## Records to process
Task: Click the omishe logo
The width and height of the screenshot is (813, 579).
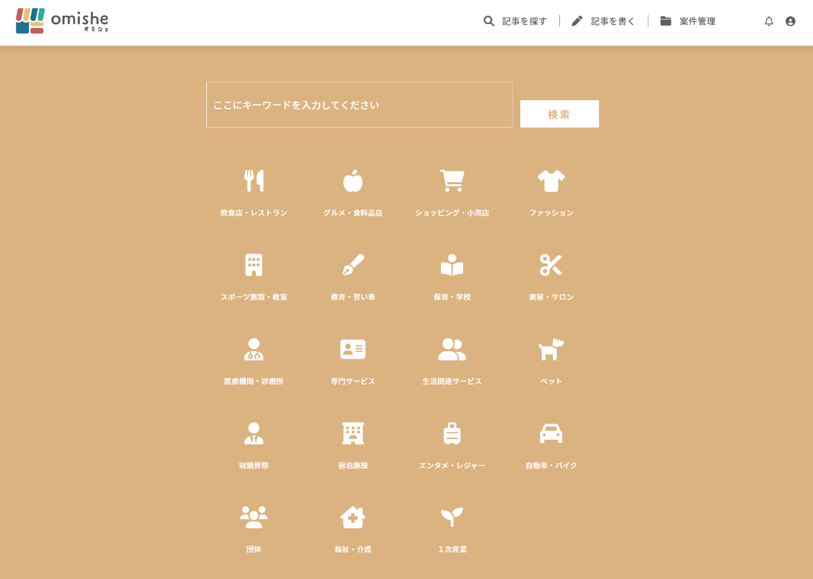Action: point(62,21)
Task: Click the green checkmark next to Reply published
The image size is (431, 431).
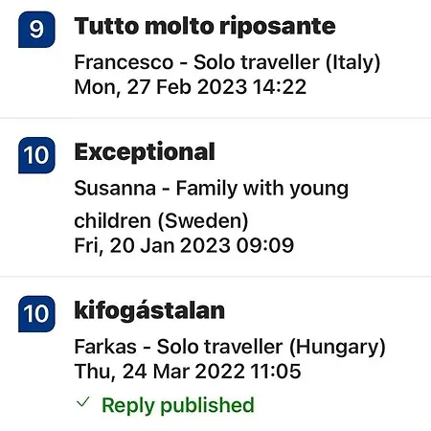Action: click(83, 402)
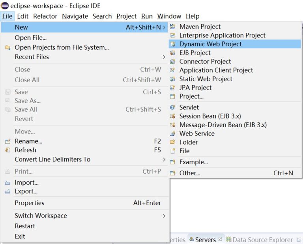Click the Servlet icon in submenu
Screen dimensions: 303x244
point(172,107)
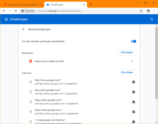Close the Notification Examples tab
The image size is (158, 124).
[41, 5]
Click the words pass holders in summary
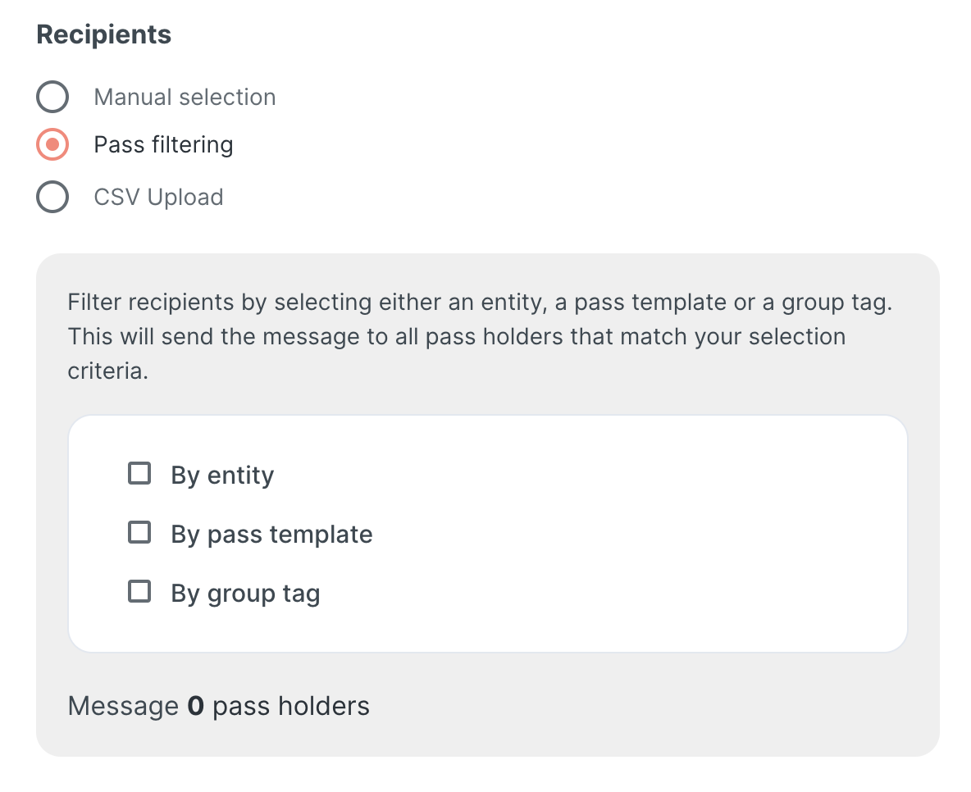 point(291,706)
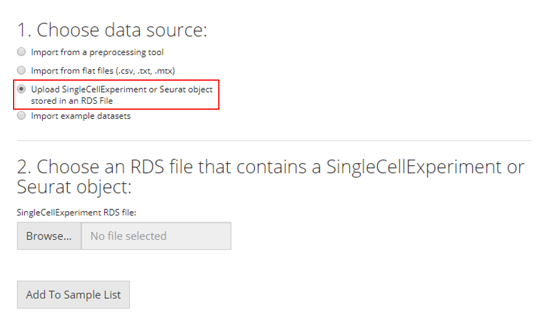
Task: Click the 'Upload SingleCellExperiment or Seurat object' label
Action: 122,90
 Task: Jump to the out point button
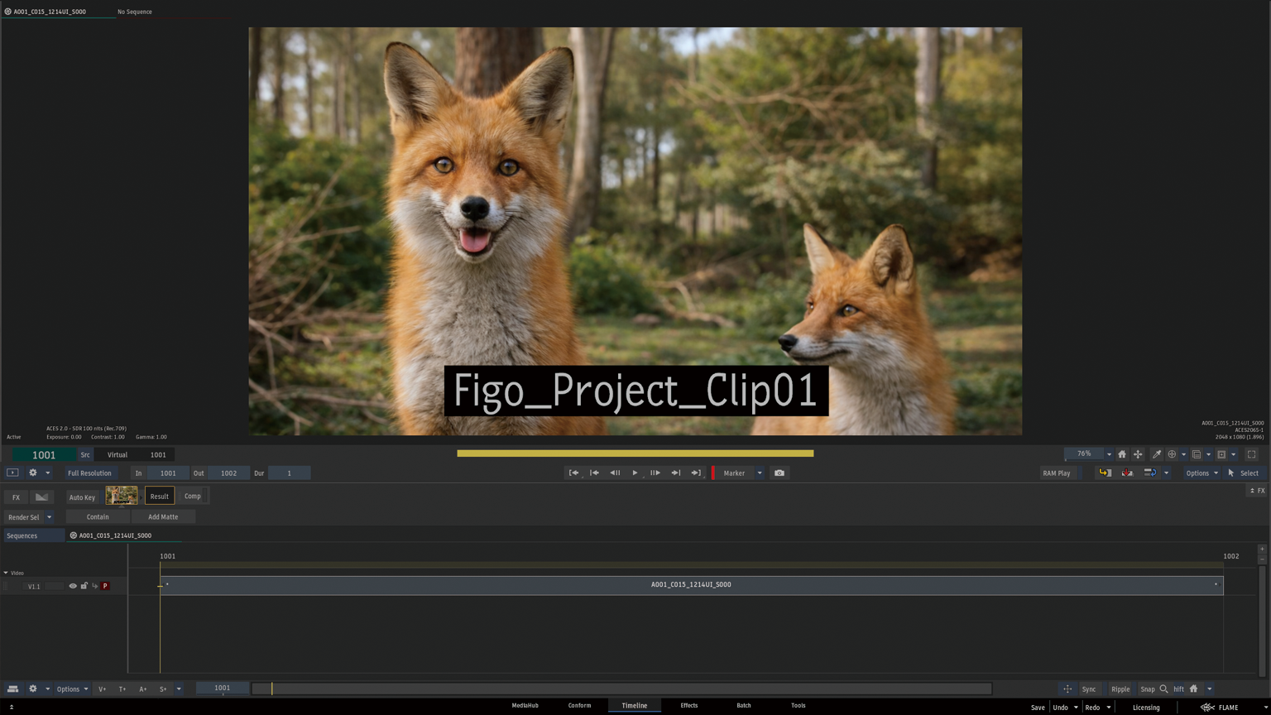(696, 473)
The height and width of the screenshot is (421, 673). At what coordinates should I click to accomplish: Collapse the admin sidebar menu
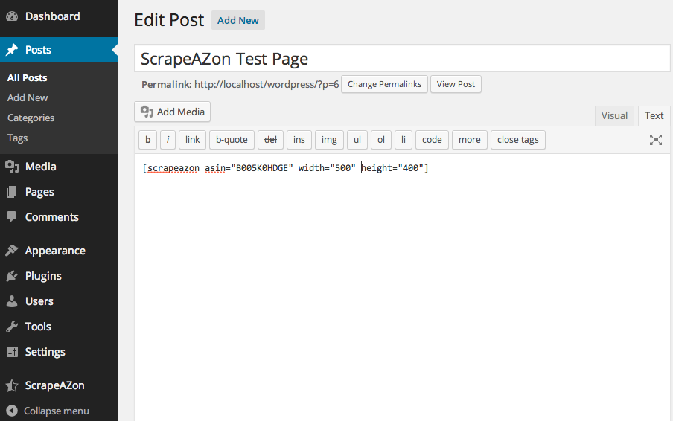pyautogui.click(x=48, y=411)
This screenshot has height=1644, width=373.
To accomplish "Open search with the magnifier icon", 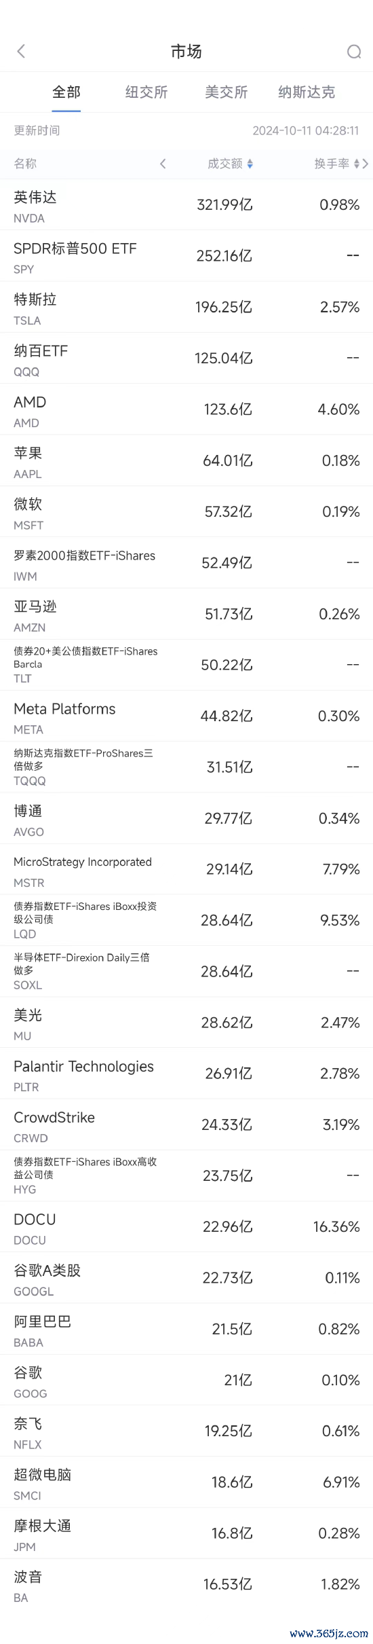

## What to do
In the listing above, find the line containing "Task: Click the green" and restate it and every later line verbatim, with the pictures left out.

## Response box
Task: Click the green checkmark next to Reply published
The image size is (431, 431).
Action: click(83, 402)
Click the Servlet icon in submenu
Screen dimensions: 303x244
point(172,107)
Close the Notification Examples tab
The image size is (158, 124).
[41, 5]
Click the words pass holders in summary
 point(291,706)
Task: Click the 'Upload SingleCellExperiment or Seurat object' label
Action: 122,90
 Task: Jump to the out point button
(696, 473)
The height and width of the screenshot is (421, 673). At what coordinates should I click to accomplish: Collapse the admin sidebar menu
pyautogui.click(x=48, y=411)
This screenshot has height=1644, width=373.
To accomplish "Open search with the magnifier icon", 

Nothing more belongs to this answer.